Users of Oracle, MySQL, or Microsoft SQL Server can replicate data from their data center to either the same database in AWS or convert it on the fly to a different one -- for example, Oracle to MySQL. An included schema conversion tool ensures that the translated data won't get mangled during the move, and Amazon claims it can suggest parallel ways to implement features that might not be available on the target platform.
Pricingis calculated by instance-hour for a virtual machine that runs the migration service (starting at 1.8 cents per hour), but data transfers to a database in the same availability zone as the Migration Service instance cost nothing.
Who's the target audience? Most likely those looking to migrate to Amazon, but on their own terms and their own time. By setting up a path where data is passively replicated in the background, alongside existing business operations, they aren't stuck in an all-at-once-or-nothing migration to AWS.
Amazon Kinesis Firehose
Amazon's Kinesis was created to allow AWS customers to capture and work with live data, no matter the source. Its newest wrinkle, Amazon Kinesis Firehose, doesn't expand on that idea. In fact, it cuts it down.

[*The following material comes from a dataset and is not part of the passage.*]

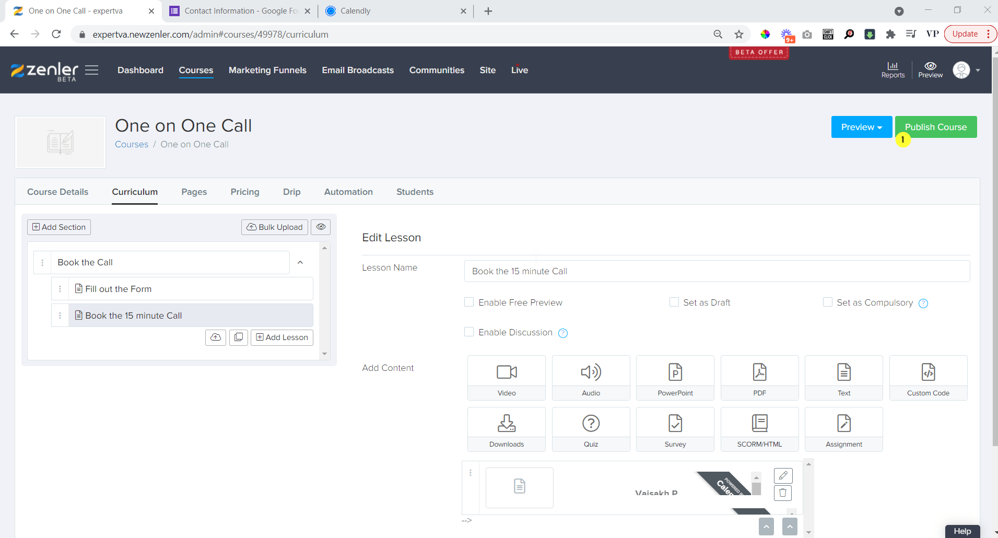Screen dimensions: 998x538
Task: Select the Quiz content option
Action: (591, 429)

As the name implies, Firehose is little more than a connector that allows streaming data to be written into S3 or Redshift as it arrives. The only (optional) processing done on the stream in Firehose is compression or encryption, and the only options set by users are, for example, buffer size and the interval before data is delivered to its target bucket.
What's interesting about Firehose is that it allows for data gathering and processing to be decoupled from each other. A user could, for instance, hitch an AWS Lambda job to trigger whenever Firehose data arrives in its target S3 bucket. That way, work can be done entirely on-demand as data arrives, using only as much code as is needed (per the Lambda processing model).
QuickSight
Data in the cloud isn't much good on its own. Amazon has not traditionally lacked for options to collect and store data at scale, but now offers users a way to derive visualizations and insights from the bits they've amassed -- through a service hosted right on Amazon.

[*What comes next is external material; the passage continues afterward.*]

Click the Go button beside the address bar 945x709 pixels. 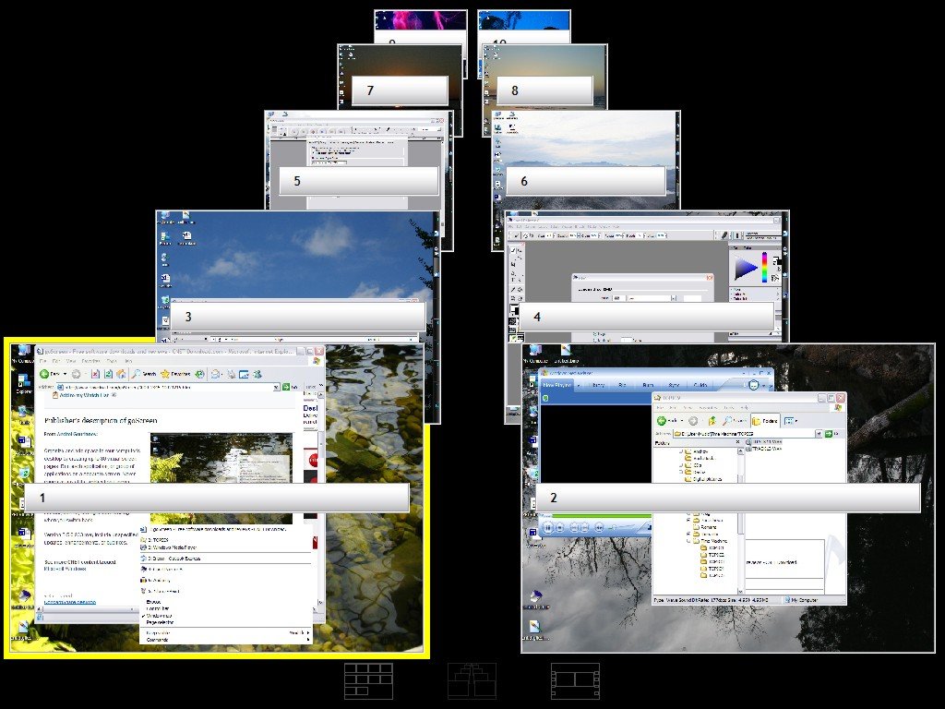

Amazon's new business intelligence product QuickSight connects to Amazon's forest of existing database (RDS, DynamoDB, ElastiCache, Redshift) and analytics systems (EMR, Data Pipeline, Elasticsearch Service, Kinesis, Machine Learning). Once a given data source is connected, the user is presented with a UI akin to a simplified version of products like Tableau, with recommendations on what kinds of visualizations might be most appropriate for the selected data set.
Amazon QuickSight is meant to provide fast analytics for data stored in Amazon's various services, with eventual connections out to existing BI products like Tableau.
Amazon's cloud products are notoriously obtuse for users, but the interface for QuickSight seems straightforward and uncluttered -- after all, it's meant for the business side of an enterprise rather than IT. In another nod to business users is a promised feature where data harvested through QuickSight can be accessed via a SQL-like command language, so partner products (right now, Domo, Qlik, Tableau, and Tibco) can eventually make use of QuickSight's in-memory processing. That said, there must be a better way to hitch Excel up to QuickSight, or Amazon will miss out on taking advantage of the single biggest self-service data tool in use in enterprises.
In another appeal to business users, QuickSight will cost $12 per user per month, or $9 per user for a year at a time. Up to 10GB of data taken into QuickSight from other systems can be stored for free. However, it'll be a while before Amazon customers can judge if this is an improvement over legacy BI -- QuickSight isn't scheduled to launch officially until "early 2016."